Но все понимали, однакоже, что никто бы из нас не захотел, чтобы его без спроса подвергли какой-либо опасной процедуре, хотя бы и с целью спасти жизнь. А с другой стороны, разве кто-нибудь был бы в претензии за то, что спасли ему жизнь без его спроса, подвергнув его опасной процедуре?
Я предвижу, что больной непременно, не нынче-завтра, изойдет от кровотечения из аневризмы, подвергаю его, не спрося его согласия, операции -и спасаю.
Так я и рассуждал, приступая к операции, отмененной Рюлем за то, что не спросил сначала согласия больного.
Кто прав, кто виноват?
В таких случаях только голос собственной совести может- решить вопрос для каждого, и, конечно, для каждого решить по-своему.
Рюль был, несомненно, прав, ибо действовал, несомненно, по глубокому убеждению в том, что никто,- больше самого больного,- не имеет права на его здоровье.
Я, может быть, также прав был. Может быть,-- говорю,- потому что не знаю теперь, был ли я тогда убежден в неминуемой опасности для больного потерять жизнь от кровотечения, и притом был ли я убежден, что опасность для жизни больного от кровотечения из аневризмы превышает опасность от операции.
Да, собственная совесть - другого средства нет - должна решать для истинно-честного хирурга вопрос об операции, когда опасность, с нею соединенная, для жизни кажется ему столько же значительною, как и опасность от болезни, против которой назначена операция. Но хирург в этом случае не всегда может полагаться и на собственную совесть.

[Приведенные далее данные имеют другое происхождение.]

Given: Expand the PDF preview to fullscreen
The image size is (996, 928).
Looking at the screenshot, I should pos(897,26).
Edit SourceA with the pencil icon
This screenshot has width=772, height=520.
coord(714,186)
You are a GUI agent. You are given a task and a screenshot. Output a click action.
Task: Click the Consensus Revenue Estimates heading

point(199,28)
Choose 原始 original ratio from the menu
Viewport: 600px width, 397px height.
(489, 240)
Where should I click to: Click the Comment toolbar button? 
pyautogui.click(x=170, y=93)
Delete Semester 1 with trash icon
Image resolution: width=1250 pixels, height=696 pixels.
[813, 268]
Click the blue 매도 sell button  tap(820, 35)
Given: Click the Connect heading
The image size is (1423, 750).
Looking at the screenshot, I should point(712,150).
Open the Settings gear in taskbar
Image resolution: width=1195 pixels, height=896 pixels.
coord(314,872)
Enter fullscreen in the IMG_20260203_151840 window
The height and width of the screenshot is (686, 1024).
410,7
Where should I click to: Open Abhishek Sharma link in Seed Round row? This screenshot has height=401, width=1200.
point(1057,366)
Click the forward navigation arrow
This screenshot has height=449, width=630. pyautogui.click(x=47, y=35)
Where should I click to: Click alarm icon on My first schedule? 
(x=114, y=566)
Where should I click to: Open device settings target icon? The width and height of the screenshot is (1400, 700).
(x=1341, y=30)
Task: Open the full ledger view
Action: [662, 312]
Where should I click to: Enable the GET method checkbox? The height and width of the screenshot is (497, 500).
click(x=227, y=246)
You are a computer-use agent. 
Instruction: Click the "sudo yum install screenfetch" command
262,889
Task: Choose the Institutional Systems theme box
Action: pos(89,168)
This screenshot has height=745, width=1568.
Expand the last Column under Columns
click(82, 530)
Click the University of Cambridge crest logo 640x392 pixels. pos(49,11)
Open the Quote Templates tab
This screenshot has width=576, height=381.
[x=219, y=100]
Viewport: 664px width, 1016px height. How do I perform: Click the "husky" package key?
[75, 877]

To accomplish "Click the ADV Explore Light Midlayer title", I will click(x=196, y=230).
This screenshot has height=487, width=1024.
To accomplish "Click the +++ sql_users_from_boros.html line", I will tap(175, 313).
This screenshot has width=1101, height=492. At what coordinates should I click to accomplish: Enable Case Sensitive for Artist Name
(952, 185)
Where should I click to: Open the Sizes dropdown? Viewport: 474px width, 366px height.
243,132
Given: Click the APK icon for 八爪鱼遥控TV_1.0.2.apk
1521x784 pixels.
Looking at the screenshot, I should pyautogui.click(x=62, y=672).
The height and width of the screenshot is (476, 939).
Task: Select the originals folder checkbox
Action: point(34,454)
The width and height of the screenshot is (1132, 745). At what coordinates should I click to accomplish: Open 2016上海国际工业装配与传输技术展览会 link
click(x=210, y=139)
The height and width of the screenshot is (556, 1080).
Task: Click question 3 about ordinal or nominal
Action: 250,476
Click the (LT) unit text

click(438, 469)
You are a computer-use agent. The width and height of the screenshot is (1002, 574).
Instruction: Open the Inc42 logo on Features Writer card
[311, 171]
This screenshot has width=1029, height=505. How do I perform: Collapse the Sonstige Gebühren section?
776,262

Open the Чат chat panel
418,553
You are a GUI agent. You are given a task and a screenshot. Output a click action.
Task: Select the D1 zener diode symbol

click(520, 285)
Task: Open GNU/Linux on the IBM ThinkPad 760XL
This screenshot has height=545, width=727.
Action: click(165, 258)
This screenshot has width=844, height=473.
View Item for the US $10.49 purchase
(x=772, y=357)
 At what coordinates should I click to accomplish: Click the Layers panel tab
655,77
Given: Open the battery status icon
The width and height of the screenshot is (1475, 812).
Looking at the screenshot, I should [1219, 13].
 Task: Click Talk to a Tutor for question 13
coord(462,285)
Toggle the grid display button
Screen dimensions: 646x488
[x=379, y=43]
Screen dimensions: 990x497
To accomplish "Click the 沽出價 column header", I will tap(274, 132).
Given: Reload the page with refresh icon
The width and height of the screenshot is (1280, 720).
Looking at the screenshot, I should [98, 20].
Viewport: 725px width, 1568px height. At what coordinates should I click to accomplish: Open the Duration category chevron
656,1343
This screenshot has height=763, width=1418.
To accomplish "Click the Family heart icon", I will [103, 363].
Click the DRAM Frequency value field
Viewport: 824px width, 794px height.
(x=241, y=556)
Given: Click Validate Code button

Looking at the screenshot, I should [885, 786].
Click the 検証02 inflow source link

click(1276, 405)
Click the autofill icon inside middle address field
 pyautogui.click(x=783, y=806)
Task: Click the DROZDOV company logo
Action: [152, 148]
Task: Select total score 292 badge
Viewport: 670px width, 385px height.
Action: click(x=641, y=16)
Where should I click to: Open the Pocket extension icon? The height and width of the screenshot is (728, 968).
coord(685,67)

Научные, не имеющие ничего общего с нравственностью, занятия, пристрастие и любовь к своему искусству - действуют и на совесть, склоняя ее, так сказать, на свою сторону. И совесть в таком случае, решая вопрос о степени опасности, становится на сторону научного предубеждения. Совесть играет тут роль судьи или присяжного, основывающего свое суждение на мнении эксперта, а эксперт тут - научные сведения того же самого лица, совесть которого призвана быть судьею. Тут предубеждению дорога открыта с разных сторон.
С одной стороны, предубеждение легко проникнет в запас сведений; с другой стороны, через это и самая совесть легко предубеждается.
Современная наука нашла, как будто, более надежное средство против предубеждений в практической медицине,- это медицинская статистика, основанная на цифре. И совести хирурга . как будто сделалось легче решать без предубеждений.
Вот болезнь: от нее умирают, по статистике, 60 проц.; вот, операция, уничтожающая болезнь; от нее умирает только 50 проц. Совести не трудно, значит, решить по совести, что опаснее: болезнь, предоставленная самой себе, или операция.
Но вот загвоздка.
Во-первых, эта статистика не есть нечто вполне определенное и не подлежащее ни сомнению,, ни колебанию; а во-вторых, почем же я буду знать, что, в данном случае мой больной принадлежит именно к числу 60 умирающих из 100, а не к числу 40, остающихся в живых? И кто мне сказал, что в случае операции мой больной будет относиться к числу 50 проц. выздоравливающих, а не к 50 умирающих?
В конце концов, не трудно убедиться, что и эта, повидимому такая верная, цифра только тогда будет иметь важное практическое значение, когда ей на помощь явится индивидуализирование - новая, еще не початая отрасль знания.